Step 14.1 Computer Vision (update)

Quick update on our original post. We’ve mostly solved the “players switching sides while jumping” problem and have also jumped into the rabbit hole of ball tracking as well. I’m not going to get into the technical details here – more just give a glimpse into what we’ve been working on and where we are today.

Player Tracking

There’s still some jitter which we think we can smooth out by using moving averages. Honestly not too shabby compared with the original version from the first post. As we get farther along with this, I’d like to post something about cool use cases for this type of data. I’m not sure if there’s more value in adding extra positional data to what a .dvw / .vs file already has (think: regular file + 24 extra columns for the X & Y coordinates of each player) – or if the full tracking dataset (including movement between touches) would yield cooler insights. Probably a combination of both at some point?

Ball Tracking

Now to be fair, this video is cheating. This is a pre-labeled video (I have gone in and put that box around the volleyball). But I like having that bounding box around the ball, it’s a cool visual. As you can see, we haven’t merged the two models together – but in theory, we’d get to the point where you run things once and you’re able to get both player and ball tracking simultaneously.

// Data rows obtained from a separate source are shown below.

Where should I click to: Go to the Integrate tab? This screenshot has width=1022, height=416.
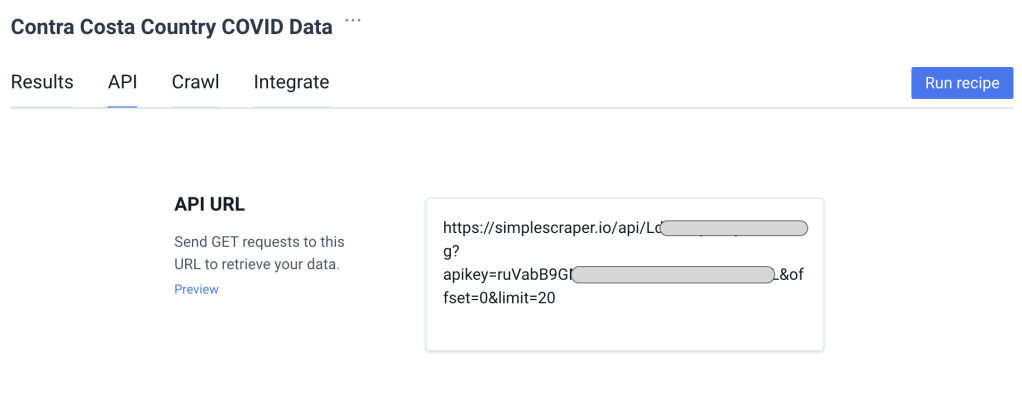(291, 82)
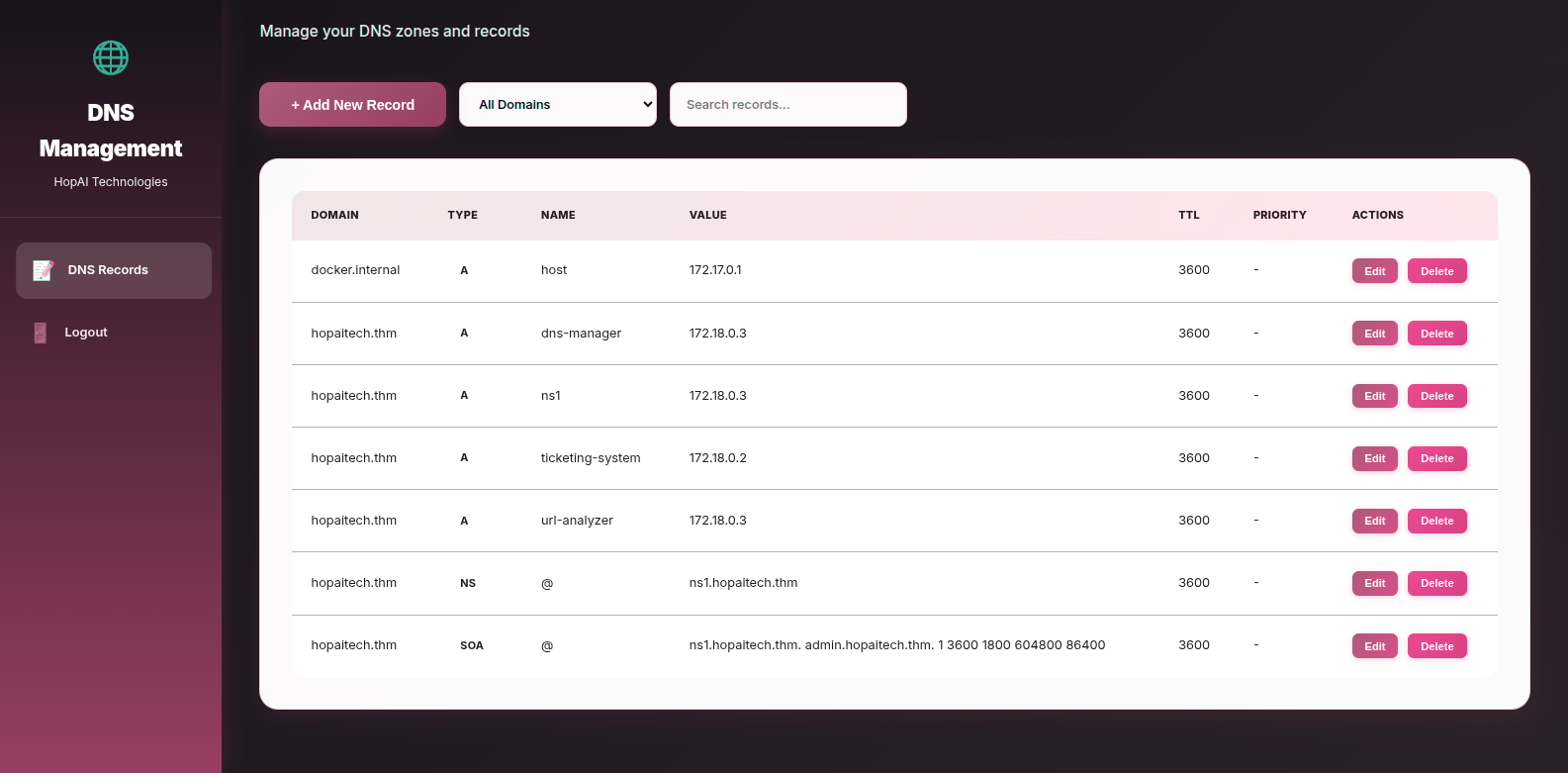Edit the ns1 A record

[1374, 396]
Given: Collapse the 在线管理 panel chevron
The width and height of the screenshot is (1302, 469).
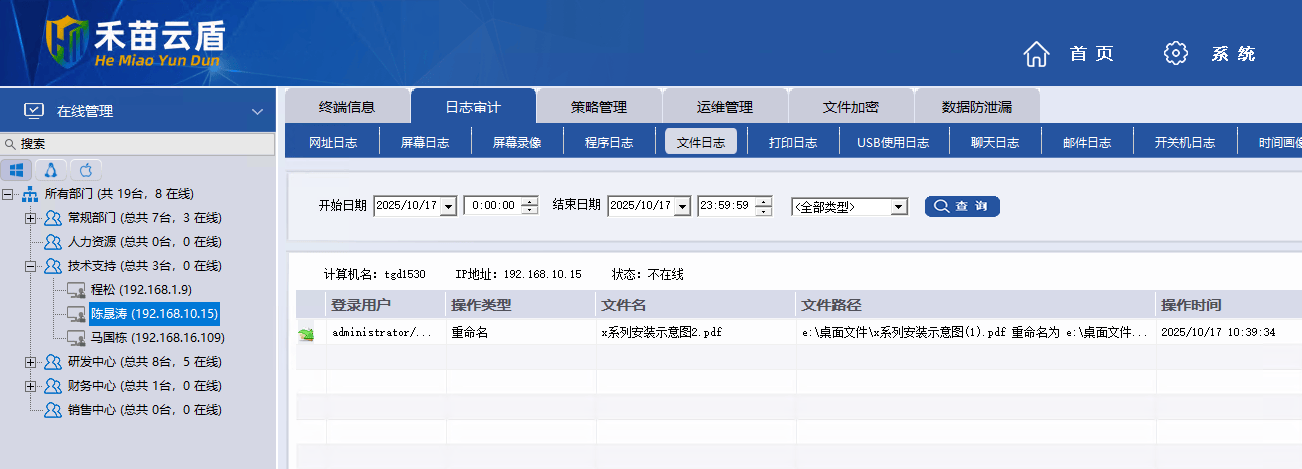Looking at the screenshot, I should click(257, 111).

Here is what the output from the model actually looks like. It shrinks the bounding box to its center and uses that to track the ball as it zips around the court. In theory, with a little math (distance, time, and how parabolas work) we should be able to calculate not only the XY of the ball, but also the Z coordinate (distance from floor). Fully baked ball tracking is still down the road for us, but cool to see what’s possible in a short amount of time.

As per usual, tons of credit to Andrew Tao for his work on the player tracking side – and to Steve Aronson for helping stand up the first iteration of ball tracking.